PROBLEM: Output only the lines below that start at the line containing "Internal Forum (76, 1047)" and end at the line containing "空調設備施工管理 (96, 45)", with both ends kept.

LISTED ENTRIES:
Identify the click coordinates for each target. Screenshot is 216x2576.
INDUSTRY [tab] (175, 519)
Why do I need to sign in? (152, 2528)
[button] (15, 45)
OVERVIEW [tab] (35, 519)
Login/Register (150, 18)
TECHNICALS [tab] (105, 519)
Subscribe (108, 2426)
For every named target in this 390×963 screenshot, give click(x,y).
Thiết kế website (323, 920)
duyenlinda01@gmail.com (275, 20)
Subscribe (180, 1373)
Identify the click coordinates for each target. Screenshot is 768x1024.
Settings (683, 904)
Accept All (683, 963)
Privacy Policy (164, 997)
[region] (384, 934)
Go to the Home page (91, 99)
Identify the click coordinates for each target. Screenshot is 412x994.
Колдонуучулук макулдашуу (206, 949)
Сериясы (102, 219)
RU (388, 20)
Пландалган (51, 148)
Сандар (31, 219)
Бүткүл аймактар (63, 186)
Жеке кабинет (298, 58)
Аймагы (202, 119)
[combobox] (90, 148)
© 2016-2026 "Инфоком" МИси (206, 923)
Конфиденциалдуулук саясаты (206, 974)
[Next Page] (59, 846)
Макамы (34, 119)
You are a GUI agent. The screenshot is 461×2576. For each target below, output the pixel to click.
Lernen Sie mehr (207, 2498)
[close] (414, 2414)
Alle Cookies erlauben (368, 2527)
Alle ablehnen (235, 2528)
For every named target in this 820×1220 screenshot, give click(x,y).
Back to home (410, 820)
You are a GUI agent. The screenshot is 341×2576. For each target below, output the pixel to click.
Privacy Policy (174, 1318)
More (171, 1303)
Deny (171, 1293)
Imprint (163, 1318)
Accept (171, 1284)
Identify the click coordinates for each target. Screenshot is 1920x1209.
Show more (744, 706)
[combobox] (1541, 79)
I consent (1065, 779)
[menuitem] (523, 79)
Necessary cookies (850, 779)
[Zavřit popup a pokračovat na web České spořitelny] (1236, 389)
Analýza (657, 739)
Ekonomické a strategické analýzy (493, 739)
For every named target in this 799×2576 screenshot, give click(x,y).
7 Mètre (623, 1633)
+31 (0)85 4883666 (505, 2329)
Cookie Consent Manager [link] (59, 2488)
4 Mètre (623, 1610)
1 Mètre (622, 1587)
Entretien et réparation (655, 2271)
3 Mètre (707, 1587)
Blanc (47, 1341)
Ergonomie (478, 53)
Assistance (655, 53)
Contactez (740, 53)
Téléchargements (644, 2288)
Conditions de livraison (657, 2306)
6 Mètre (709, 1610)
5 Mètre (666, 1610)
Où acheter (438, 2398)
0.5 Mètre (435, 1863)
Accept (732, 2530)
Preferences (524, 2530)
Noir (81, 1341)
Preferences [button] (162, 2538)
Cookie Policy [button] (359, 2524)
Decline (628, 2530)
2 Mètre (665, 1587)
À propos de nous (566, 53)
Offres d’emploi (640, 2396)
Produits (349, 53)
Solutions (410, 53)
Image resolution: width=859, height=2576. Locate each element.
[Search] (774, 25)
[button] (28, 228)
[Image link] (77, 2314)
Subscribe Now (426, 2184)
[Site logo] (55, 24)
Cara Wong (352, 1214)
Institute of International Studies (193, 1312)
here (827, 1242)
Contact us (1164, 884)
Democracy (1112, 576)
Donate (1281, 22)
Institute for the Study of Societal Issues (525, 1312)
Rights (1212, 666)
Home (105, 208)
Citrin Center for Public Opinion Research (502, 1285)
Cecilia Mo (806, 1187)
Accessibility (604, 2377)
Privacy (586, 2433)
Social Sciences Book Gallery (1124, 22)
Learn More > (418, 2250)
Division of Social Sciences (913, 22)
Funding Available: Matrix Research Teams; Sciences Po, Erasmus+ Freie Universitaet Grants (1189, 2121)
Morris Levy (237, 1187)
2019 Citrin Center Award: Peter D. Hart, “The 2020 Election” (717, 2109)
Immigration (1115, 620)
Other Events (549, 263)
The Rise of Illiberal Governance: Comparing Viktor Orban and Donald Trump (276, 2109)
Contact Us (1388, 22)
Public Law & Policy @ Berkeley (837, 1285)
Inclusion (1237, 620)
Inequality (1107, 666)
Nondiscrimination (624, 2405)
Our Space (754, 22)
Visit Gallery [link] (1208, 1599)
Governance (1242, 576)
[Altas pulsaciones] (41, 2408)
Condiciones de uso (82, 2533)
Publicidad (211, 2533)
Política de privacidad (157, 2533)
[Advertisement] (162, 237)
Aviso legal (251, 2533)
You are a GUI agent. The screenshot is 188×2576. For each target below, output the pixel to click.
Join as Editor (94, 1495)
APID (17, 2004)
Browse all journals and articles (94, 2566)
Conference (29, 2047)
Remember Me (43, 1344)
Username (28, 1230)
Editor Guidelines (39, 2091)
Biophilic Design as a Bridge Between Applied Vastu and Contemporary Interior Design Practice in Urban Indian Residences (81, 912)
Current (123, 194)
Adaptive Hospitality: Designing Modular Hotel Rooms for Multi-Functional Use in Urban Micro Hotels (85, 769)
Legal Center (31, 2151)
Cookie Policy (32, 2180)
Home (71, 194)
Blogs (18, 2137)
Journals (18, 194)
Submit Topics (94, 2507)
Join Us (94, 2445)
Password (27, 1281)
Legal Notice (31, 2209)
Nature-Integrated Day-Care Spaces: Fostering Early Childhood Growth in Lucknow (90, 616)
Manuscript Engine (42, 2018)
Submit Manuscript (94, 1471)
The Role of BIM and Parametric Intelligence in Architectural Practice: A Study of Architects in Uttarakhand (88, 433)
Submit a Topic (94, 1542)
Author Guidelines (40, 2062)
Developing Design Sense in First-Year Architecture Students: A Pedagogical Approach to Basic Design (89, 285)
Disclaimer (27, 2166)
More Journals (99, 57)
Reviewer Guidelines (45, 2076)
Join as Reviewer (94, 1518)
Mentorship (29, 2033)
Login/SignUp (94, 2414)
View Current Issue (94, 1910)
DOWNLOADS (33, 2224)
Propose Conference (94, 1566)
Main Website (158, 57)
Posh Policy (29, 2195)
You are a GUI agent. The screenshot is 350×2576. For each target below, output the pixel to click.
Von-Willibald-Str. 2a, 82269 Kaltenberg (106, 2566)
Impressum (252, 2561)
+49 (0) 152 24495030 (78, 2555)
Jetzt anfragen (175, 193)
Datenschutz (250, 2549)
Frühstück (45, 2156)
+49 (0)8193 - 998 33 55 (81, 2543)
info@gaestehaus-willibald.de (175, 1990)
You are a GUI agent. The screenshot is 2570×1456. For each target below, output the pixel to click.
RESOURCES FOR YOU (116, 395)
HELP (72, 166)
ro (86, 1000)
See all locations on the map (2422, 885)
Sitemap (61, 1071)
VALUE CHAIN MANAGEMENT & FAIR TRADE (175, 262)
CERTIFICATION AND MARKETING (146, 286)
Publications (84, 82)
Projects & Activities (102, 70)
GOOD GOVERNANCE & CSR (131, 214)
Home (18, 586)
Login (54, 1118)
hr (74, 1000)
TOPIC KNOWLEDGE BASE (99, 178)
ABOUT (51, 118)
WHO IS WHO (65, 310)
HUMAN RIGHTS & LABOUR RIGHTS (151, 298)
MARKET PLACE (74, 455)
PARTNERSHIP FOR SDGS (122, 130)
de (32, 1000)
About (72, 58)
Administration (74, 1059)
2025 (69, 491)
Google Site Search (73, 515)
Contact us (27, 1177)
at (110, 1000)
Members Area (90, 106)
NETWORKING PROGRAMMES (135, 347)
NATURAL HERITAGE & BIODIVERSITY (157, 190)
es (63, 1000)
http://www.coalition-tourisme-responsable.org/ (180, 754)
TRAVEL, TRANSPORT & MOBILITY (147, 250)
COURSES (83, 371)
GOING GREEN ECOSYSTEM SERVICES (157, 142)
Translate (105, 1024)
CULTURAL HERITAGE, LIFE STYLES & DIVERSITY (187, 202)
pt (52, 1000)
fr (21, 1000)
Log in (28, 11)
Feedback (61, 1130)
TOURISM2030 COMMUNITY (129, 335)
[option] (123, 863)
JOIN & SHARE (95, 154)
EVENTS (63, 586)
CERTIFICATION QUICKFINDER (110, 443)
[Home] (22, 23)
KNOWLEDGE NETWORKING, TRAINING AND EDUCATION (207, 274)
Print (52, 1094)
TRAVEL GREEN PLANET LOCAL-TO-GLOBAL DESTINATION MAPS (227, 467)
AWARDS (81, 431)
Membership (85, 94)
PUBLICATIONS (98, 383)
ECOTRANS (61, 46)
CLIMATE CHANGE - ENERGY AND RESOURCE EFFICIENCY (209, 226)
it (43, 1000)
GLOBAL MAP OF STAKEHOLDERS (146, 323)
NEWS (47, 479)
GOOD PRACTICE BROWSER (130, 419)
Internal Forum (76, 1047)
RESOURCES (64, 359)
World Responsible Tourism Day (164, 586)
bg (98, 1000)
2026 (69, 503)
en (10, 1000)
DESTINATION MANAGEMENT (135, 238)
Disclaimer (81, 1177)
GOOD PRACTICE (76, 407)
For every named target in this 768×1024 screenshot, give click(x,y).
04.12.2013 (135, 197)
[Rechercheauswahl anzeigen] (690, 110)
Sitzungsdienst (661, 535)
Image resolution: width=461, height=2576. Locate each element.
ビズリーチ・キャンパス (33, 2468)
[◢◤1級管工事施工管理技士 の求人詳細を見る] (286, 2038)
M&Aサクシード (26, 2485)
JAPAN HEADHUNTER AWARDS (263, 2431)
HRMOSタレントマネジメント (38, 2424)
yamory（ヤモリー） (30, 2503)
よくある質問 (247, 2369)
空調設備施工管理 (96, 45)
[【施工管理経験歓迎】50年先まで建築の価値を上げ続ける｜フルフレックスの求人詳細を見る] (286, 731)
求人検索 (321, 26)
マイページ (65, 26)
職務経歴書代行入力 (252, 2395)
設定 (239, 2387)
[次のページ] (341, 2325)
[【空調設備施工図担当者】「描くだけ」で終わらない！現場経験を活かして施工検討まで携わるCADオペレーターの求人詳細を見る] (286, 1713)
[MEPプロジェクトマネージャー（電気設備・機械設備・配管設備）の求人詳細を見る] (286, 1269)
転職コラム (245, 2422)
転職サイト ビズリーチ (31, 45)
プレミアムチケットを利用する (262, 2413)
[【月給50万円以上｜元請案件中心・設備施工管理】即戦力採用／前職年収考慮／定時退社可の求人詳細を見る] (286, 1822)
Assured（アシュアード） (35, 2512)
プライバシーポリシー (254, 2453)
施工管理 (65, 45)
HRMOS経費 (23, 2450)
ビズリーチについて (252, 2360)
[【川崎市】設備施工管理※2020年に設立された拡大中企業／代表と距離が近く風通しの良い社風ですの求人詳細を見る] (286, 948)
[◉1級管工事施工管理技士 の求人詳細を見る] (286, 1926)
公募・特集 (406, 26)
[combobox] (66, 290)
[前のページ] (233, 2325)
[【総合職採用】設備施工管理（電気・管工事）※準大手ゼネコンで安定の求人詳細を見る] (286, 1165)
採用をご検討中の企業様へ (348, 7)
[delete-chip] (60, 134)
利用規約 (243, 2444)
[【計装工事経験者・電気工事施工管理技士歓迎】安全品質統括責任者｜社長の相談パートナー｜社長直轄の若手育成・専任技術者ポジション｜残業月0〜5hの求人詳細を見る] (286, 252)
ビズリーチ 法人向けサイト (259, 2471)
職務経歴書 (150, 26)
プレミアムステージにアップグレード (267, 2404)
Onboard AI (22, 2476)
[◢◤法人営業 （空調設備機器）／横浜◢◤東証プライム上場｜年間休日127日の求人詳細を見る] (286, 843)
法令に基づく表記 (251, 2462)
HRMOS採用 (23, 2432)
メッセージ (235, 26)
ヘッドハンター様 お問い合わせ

RESULT:
Internal Forum (76, 1047)
RESOURCES (64, 359)
World Responsible Tourism Day (164, 586)
bg (98, 1000)
2026 (69, 503)
en (10, 1000)
DESTINATION MANAGEMENT (135, 238)
Disclaimer (81, 1177)
GOOD PRACTICE (76, 407)
For every named target in this 768×1024 screenshot, give click(x,y).
04.12.2013 (135, 197)
[Rechercheauswahl anzeigen] (690, 110)
Sitzungsdienst (661, 535)
Image resolution: width=461, height=2576. Locate each element.
ビズリーチ・キャンパス (33, 2468)
[◢◤1級管工事施工管理技士 の求人詳細を見る] (286, 2038)
M&Aサクシード (26, 2485)
JAPAN HEADHUNTER AWARDS (263, 2431)
HRMOSタレントマネジメント (38, 2424)
yamory（ヤモリー） (30, 2503)
よくある質問 (247, 2369)
空調設備施工管理 (96, 45)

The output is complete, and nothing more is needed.